[BEGIN Records shown]

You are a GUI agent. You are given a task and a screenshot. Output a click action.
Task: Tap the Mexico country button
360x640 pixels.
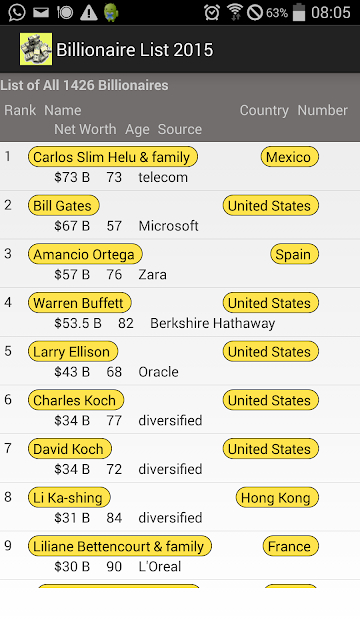tap(290, 157)
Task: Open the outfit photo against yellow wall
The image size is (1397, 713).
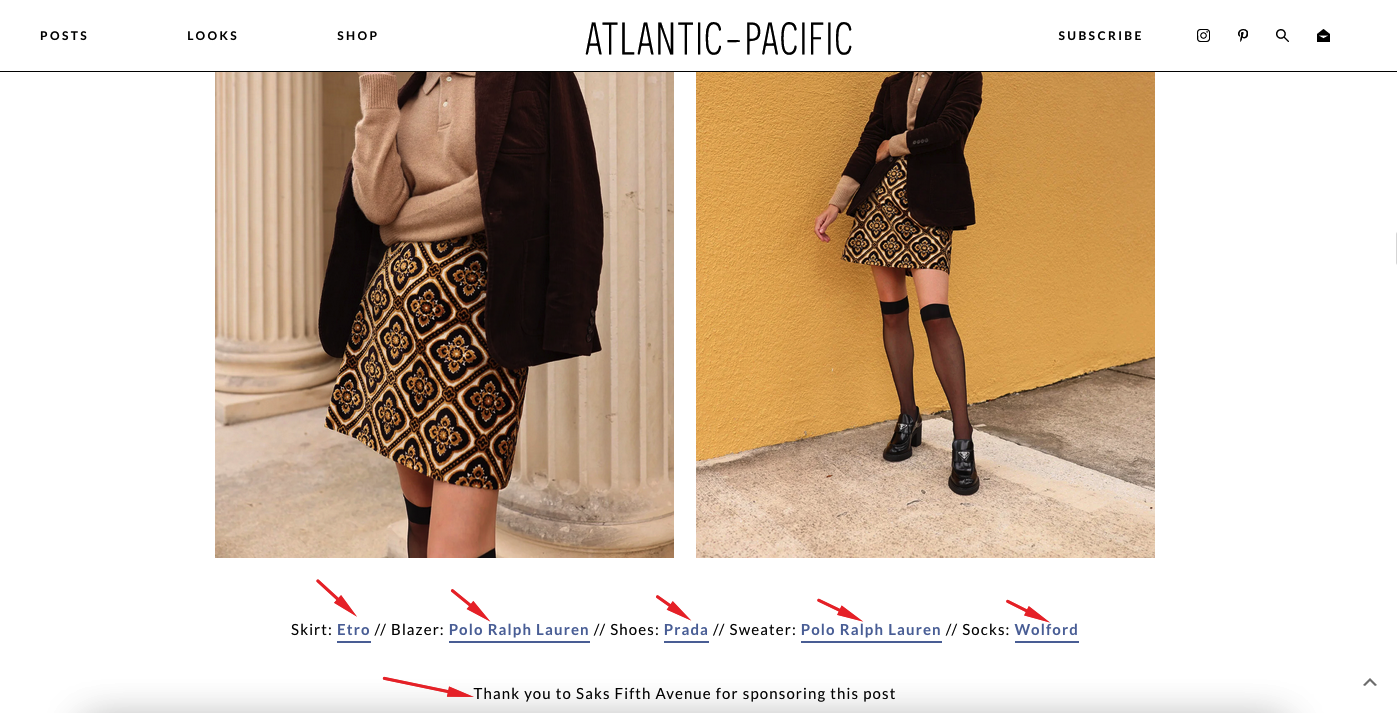Action: [x=925, y=314]
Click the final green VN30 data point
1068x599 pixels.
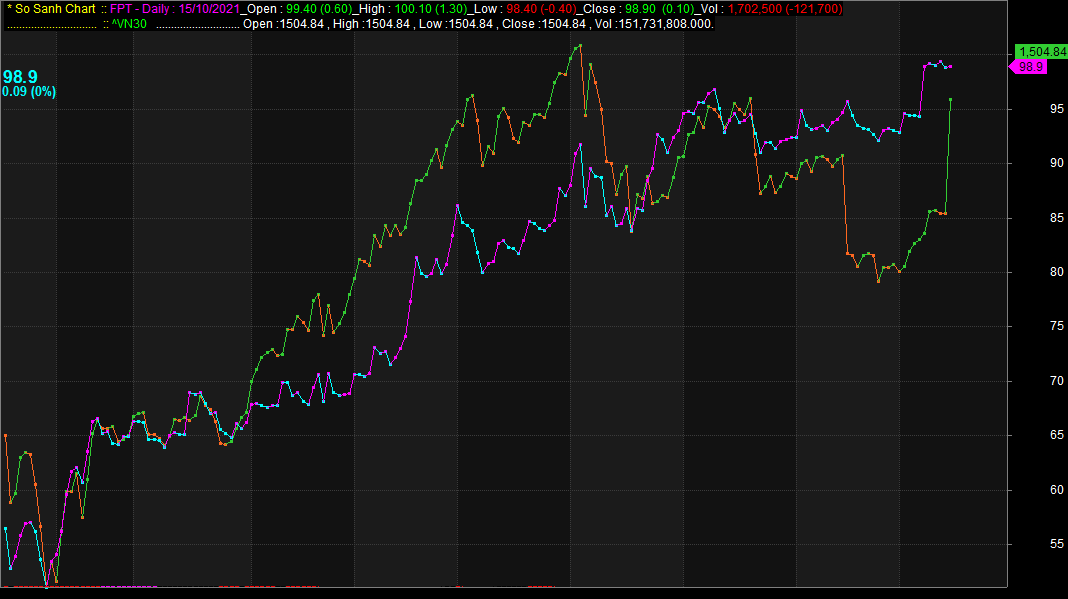coord(950,100)
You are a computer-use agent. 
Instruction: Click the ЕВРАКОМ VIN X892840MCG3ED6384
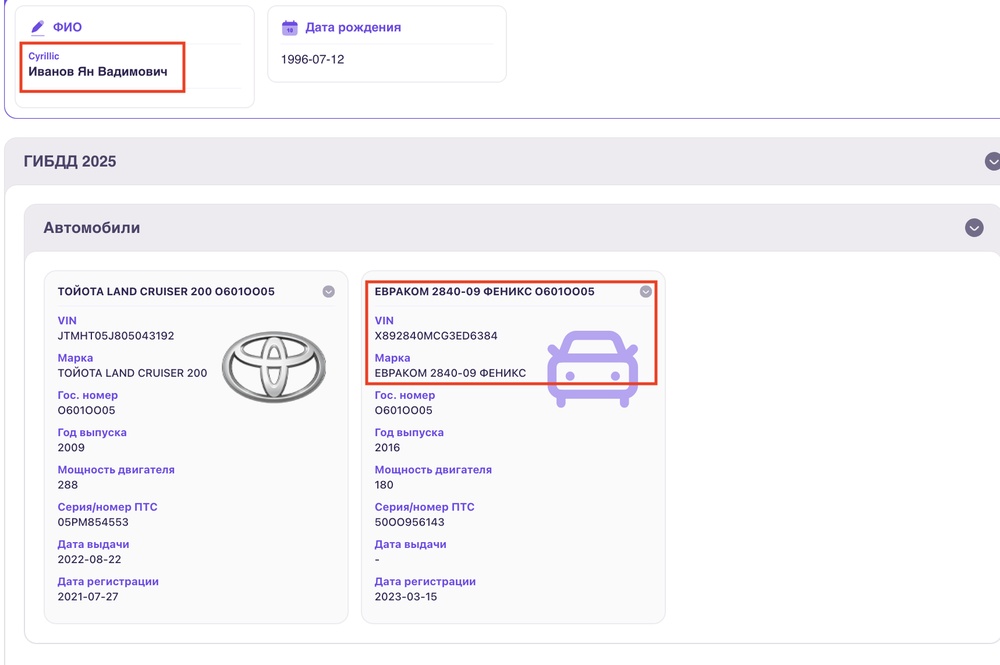pos(436,336)
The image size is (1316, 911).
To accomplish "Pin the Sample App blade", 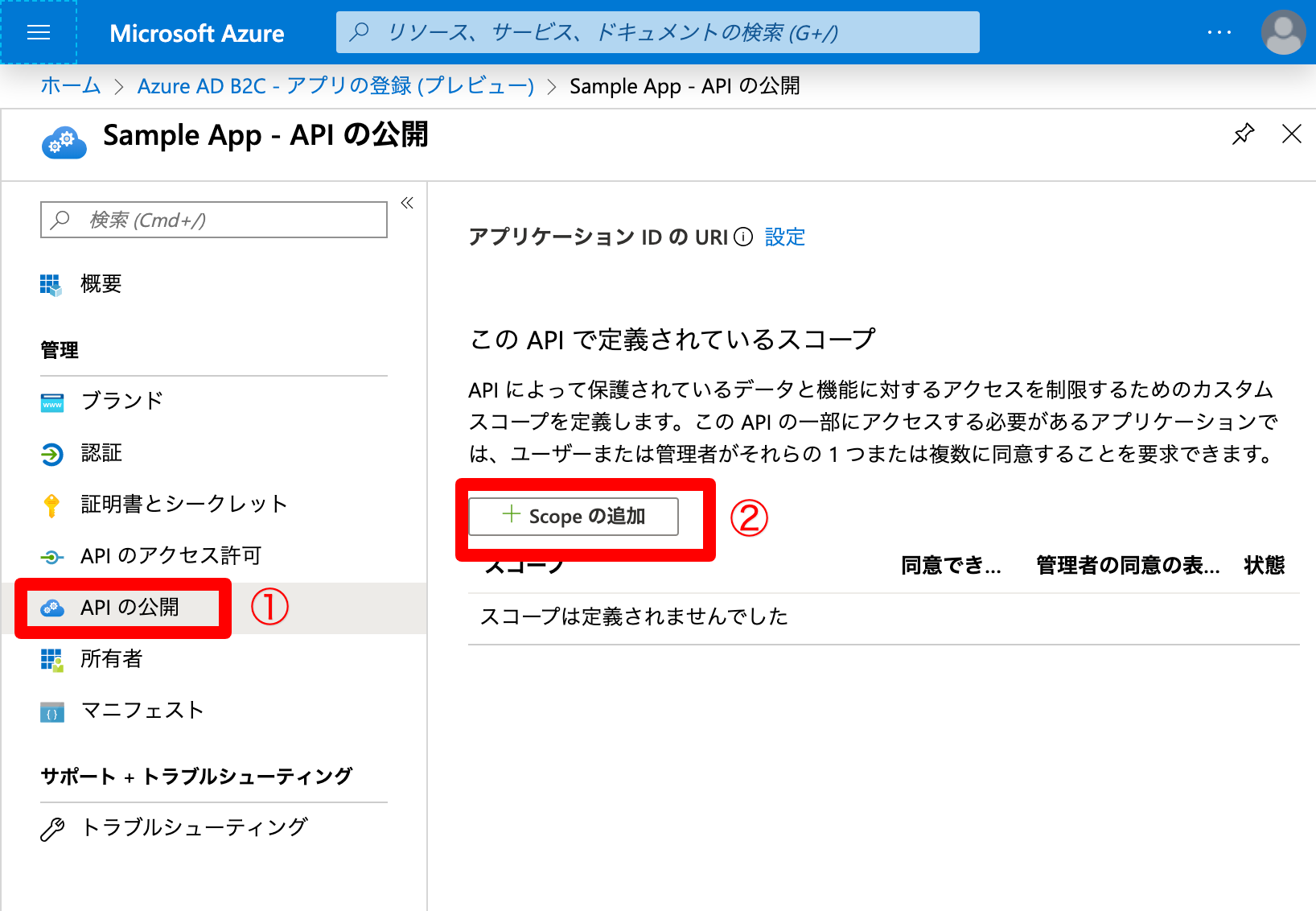I will (x=1243, y=134).

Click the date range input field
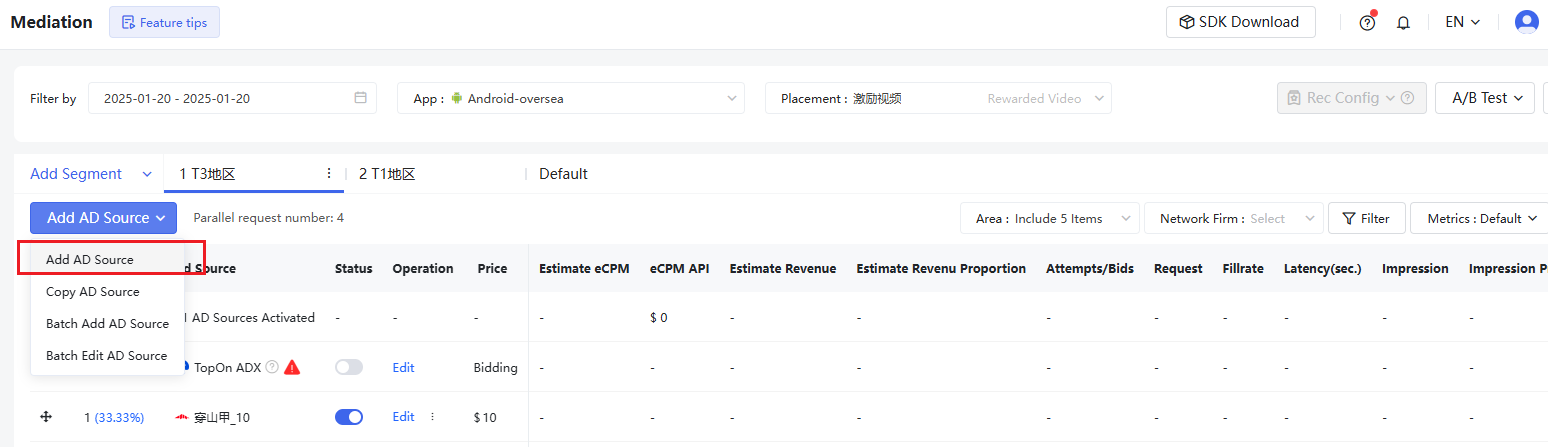point(220,98)
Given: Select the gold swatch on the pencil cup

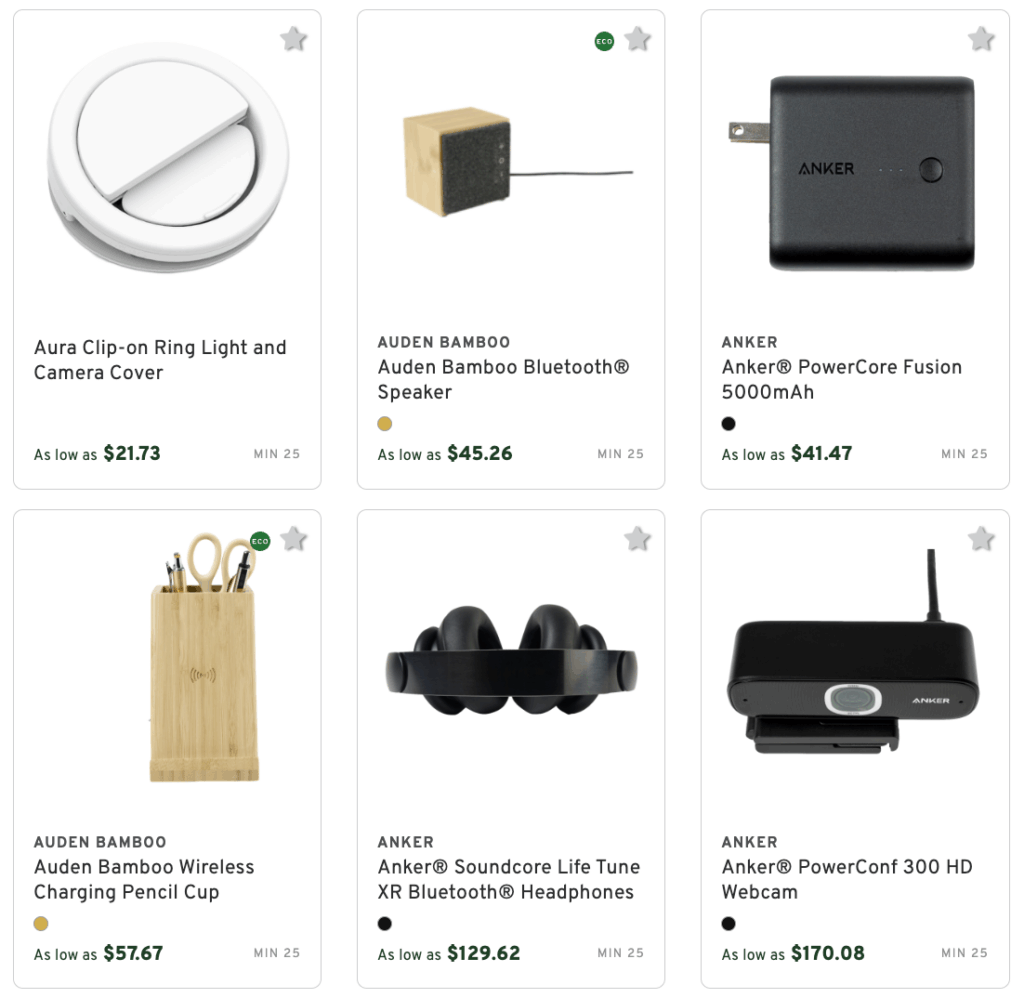Looking at the screenshot, I should pos(40,924).
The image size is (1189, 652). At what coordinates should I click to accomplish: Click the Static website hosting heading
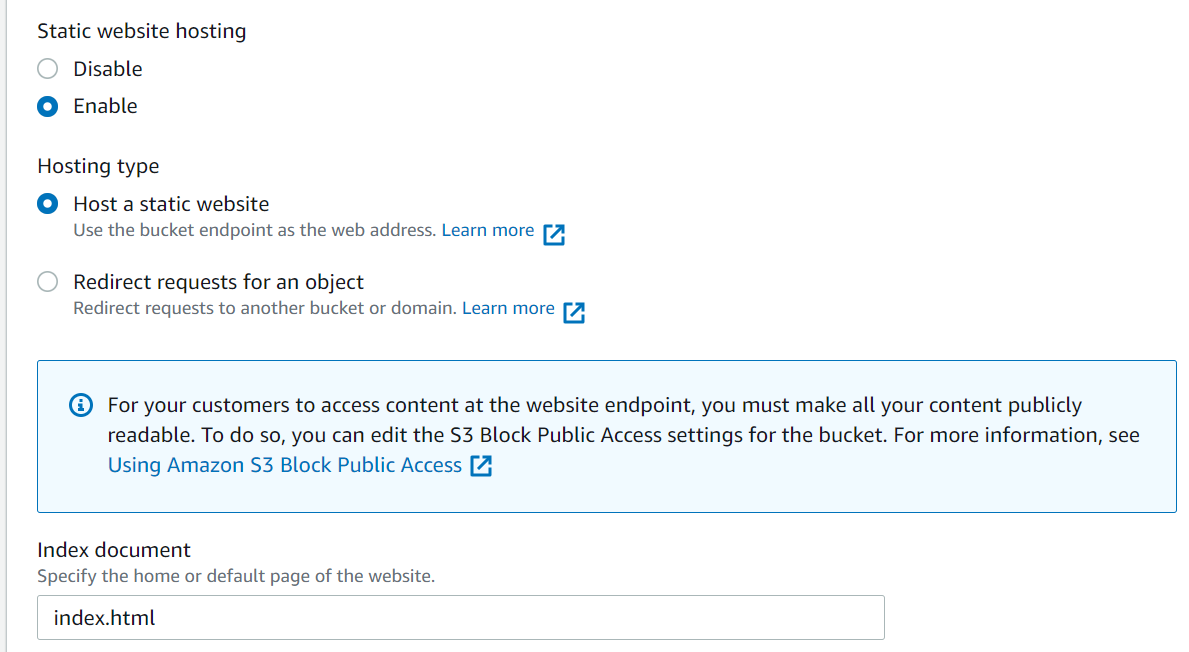(141, 31)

[END Records shown]

Please identify every line in the material above that contains the string "agent", and copy each one. Case counts.

You are a GUI agent. You are given a task and a screenshot. Output a click action.
You are a computer-use agent. 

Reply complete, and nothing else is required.